● **Requirement**
The lines from the one containing "Where should I" through the last line below, both ends included, must be reproduced exactly, with no pictures.

(Pixel coordinate grounding data)
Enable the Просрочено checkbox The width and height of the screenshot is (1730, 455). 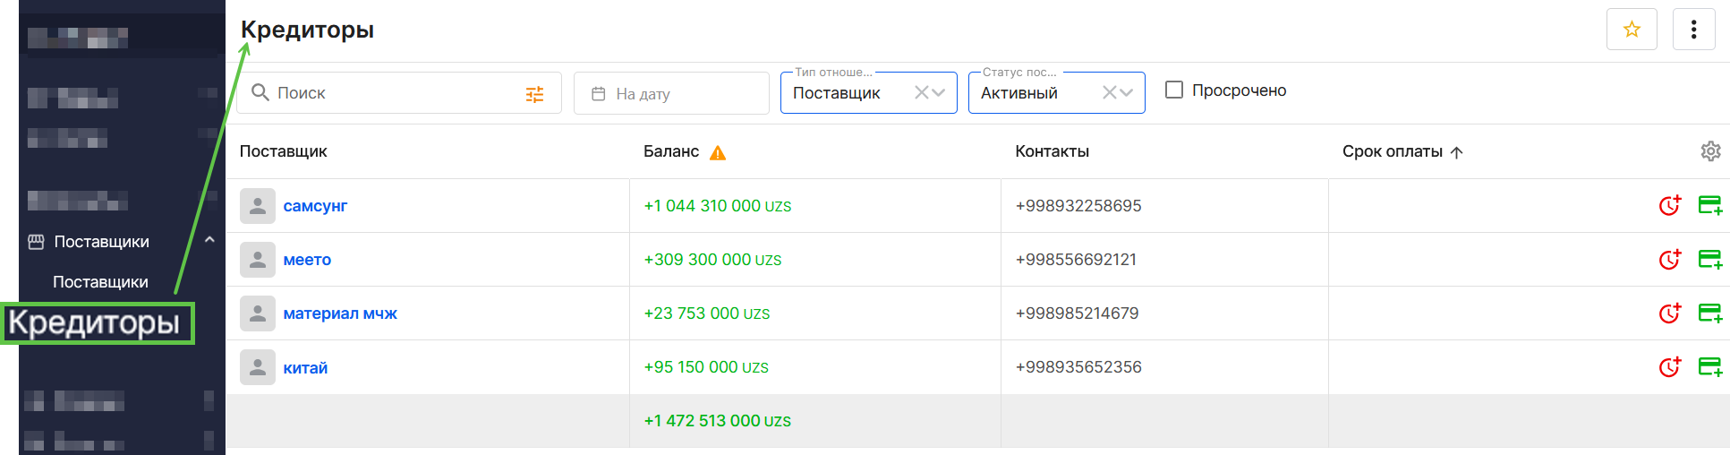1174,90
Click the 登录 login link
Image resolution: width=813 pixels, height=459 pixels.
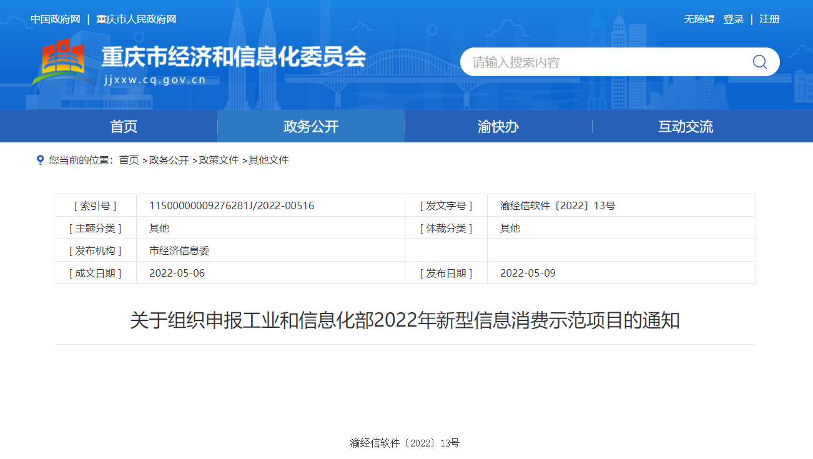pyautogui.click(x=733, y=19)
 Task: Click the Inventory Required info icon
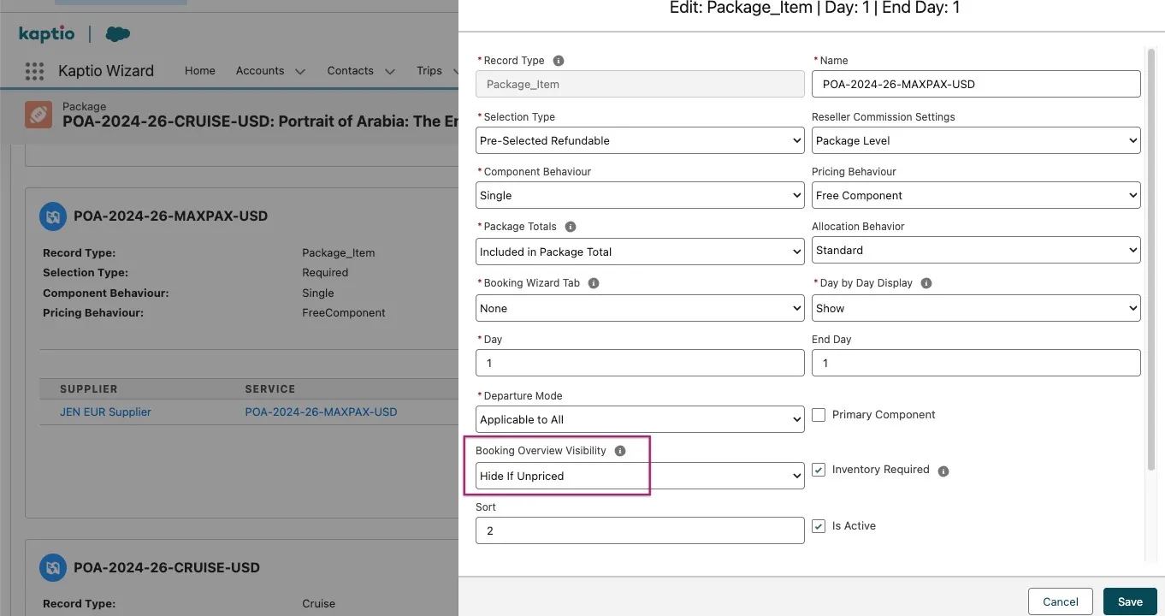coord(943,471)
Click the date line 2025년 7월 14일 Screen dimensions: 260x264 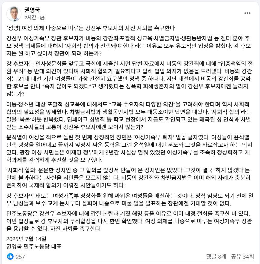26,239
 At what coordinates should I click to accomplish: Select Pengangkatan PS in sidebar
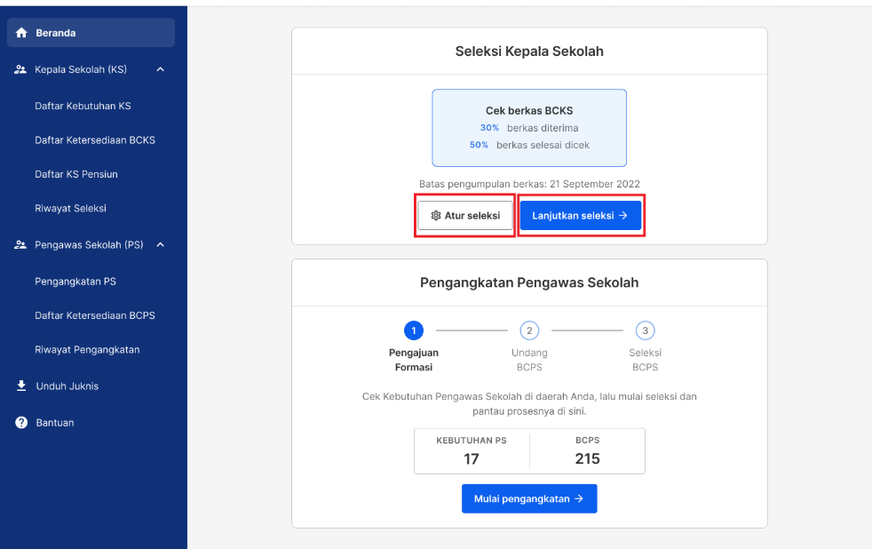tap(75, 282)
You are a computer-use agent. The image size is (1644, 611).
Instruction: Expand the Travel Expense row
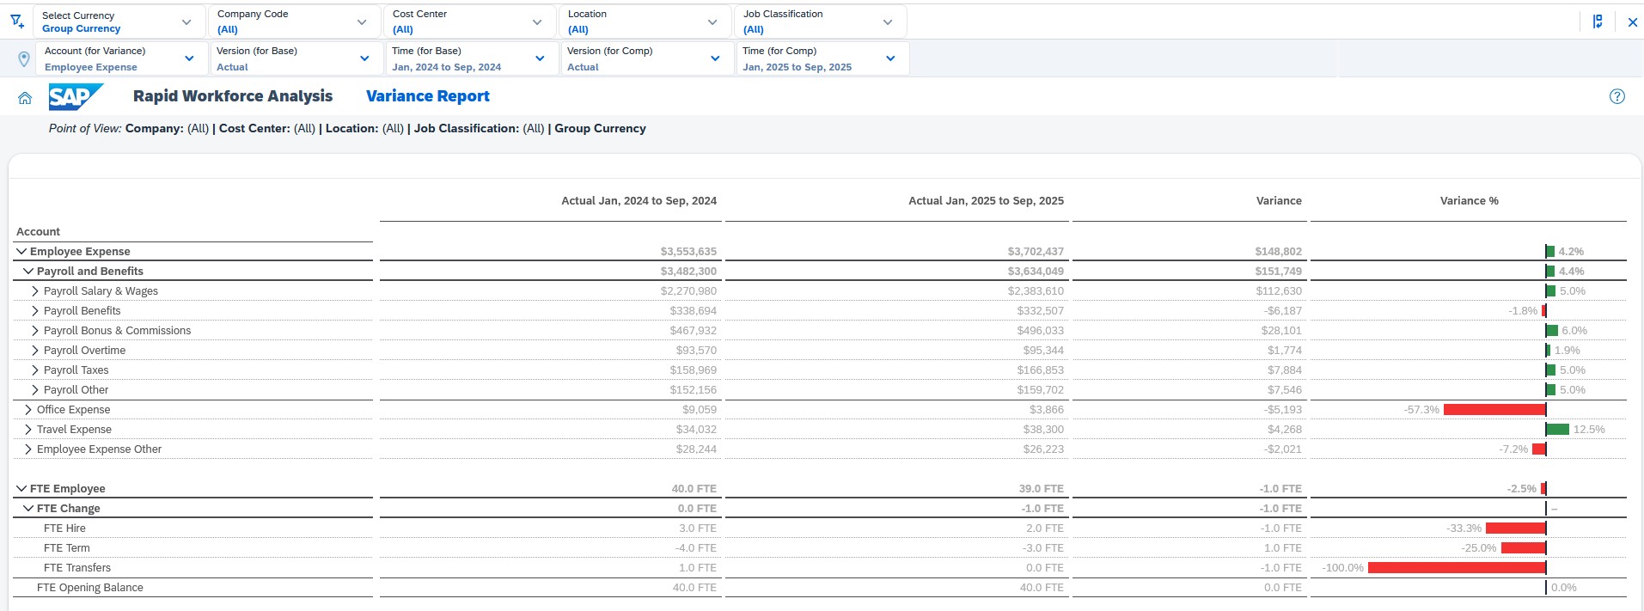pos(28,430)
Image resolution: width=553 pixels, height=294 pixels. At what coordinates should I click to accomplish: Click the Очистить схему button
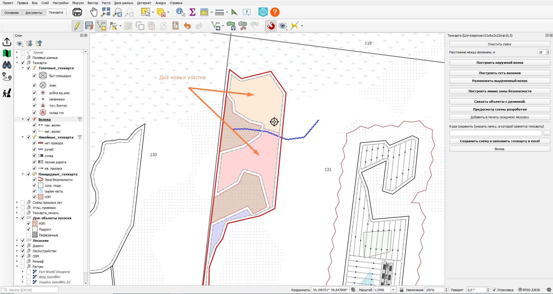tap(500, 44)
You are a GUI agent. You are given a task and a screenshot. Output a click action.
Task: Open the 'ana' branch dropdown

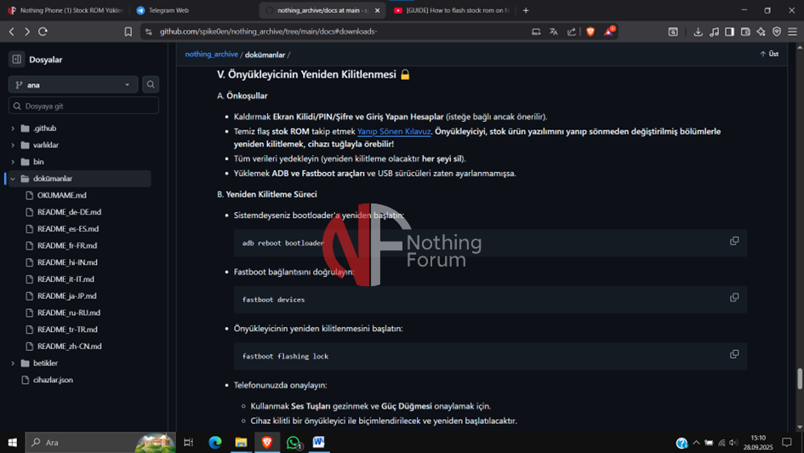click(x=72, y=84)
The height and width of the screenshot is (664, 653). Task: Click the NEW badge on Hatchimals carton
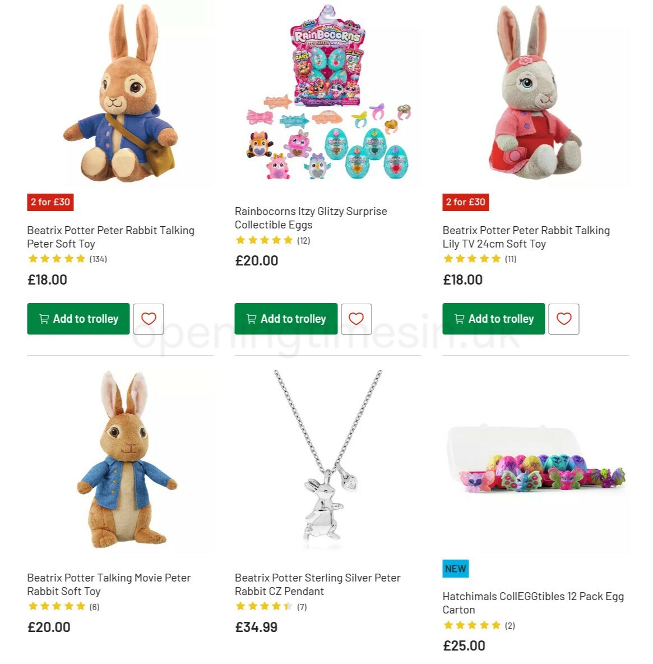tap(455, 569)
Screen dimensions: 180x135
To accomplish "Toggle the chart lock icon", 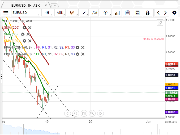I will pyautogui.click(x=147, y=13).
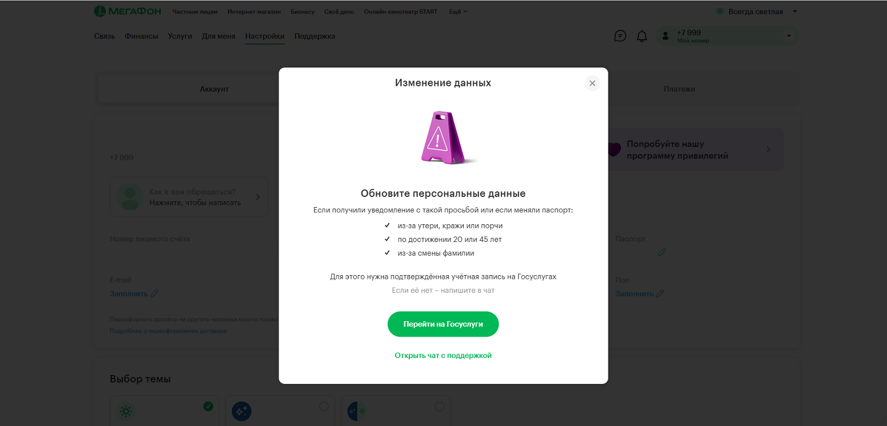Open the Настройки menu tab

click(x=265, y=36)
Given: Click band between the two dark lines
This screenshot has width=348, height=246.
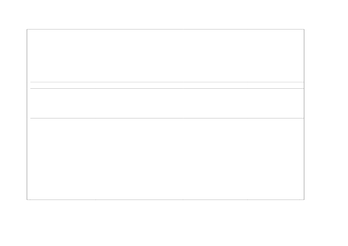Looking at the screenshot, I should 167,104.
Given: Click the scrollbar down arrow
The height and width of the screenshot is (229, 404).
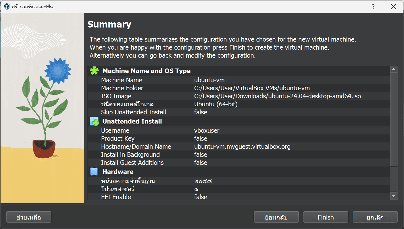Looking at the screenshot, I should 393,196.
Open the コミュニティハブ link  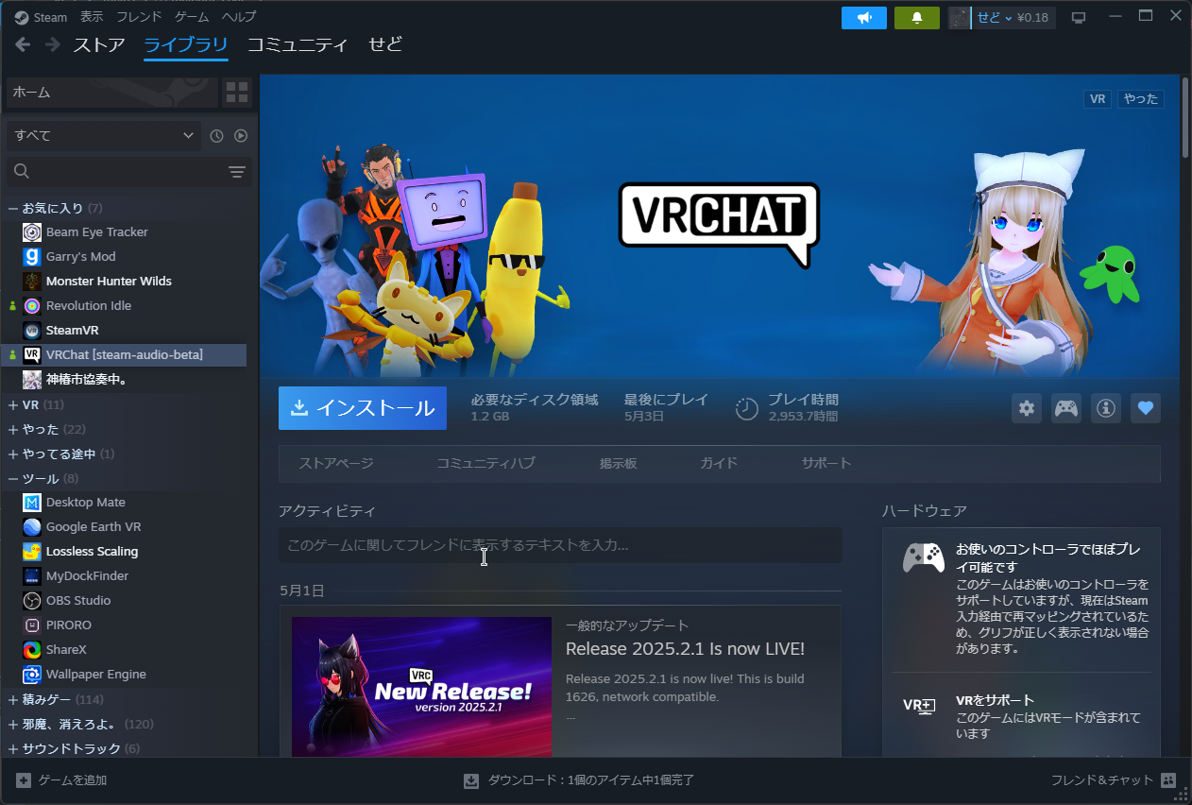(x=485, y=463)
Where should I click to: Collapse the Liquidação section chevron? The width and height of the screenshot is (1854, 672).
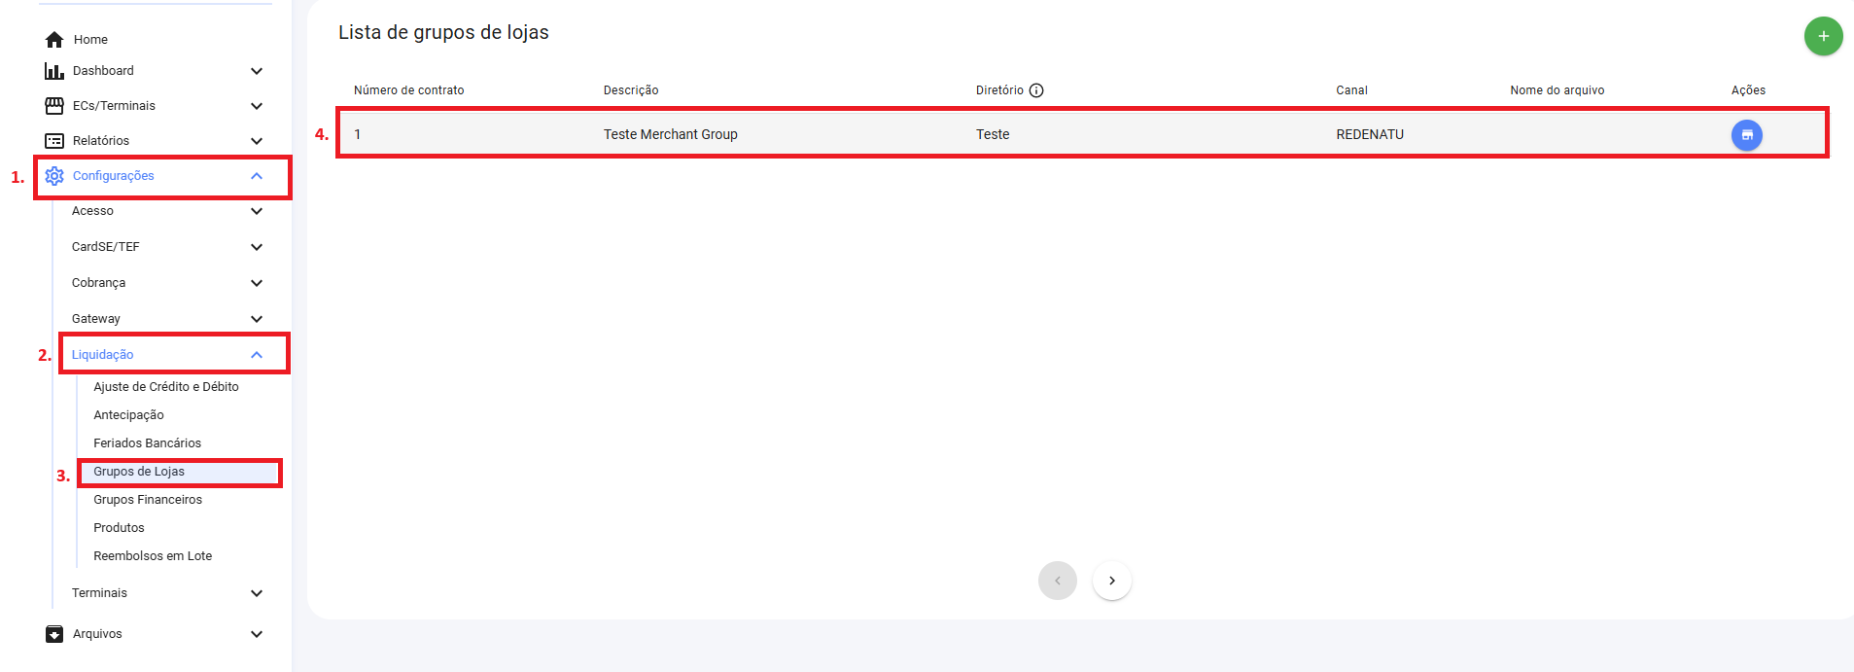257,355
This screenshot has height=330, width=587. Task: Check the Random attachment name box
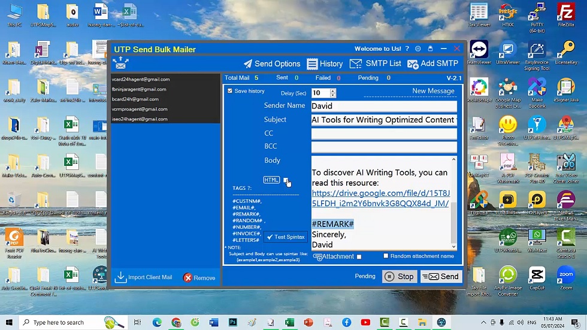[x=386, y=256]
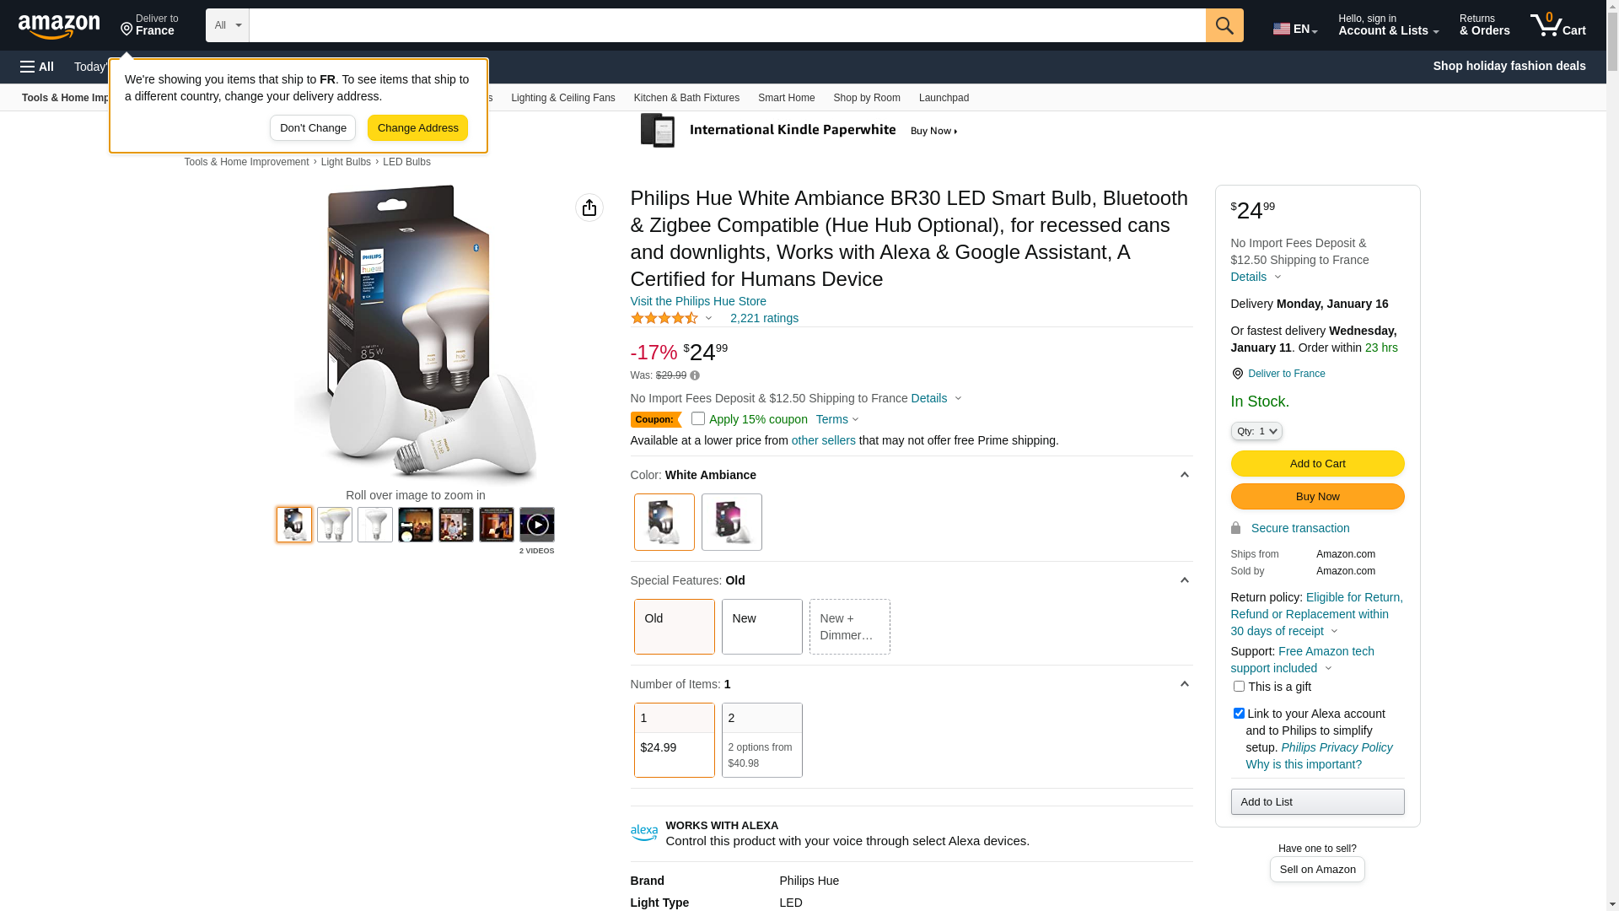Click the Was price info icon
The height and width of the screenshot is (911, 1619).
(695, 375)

● **Task response**
Where should I click to: Collapse the Liquidação section chevron? The width and height of the screenshot is (1854, 672).
257,355
This screenshot has height=330, width=587. Task: Check the Random attachment name box
[x=386, y=256]
Click the Was price info icon
The height and width of the screenshot is (911, 1619).
(695, 375)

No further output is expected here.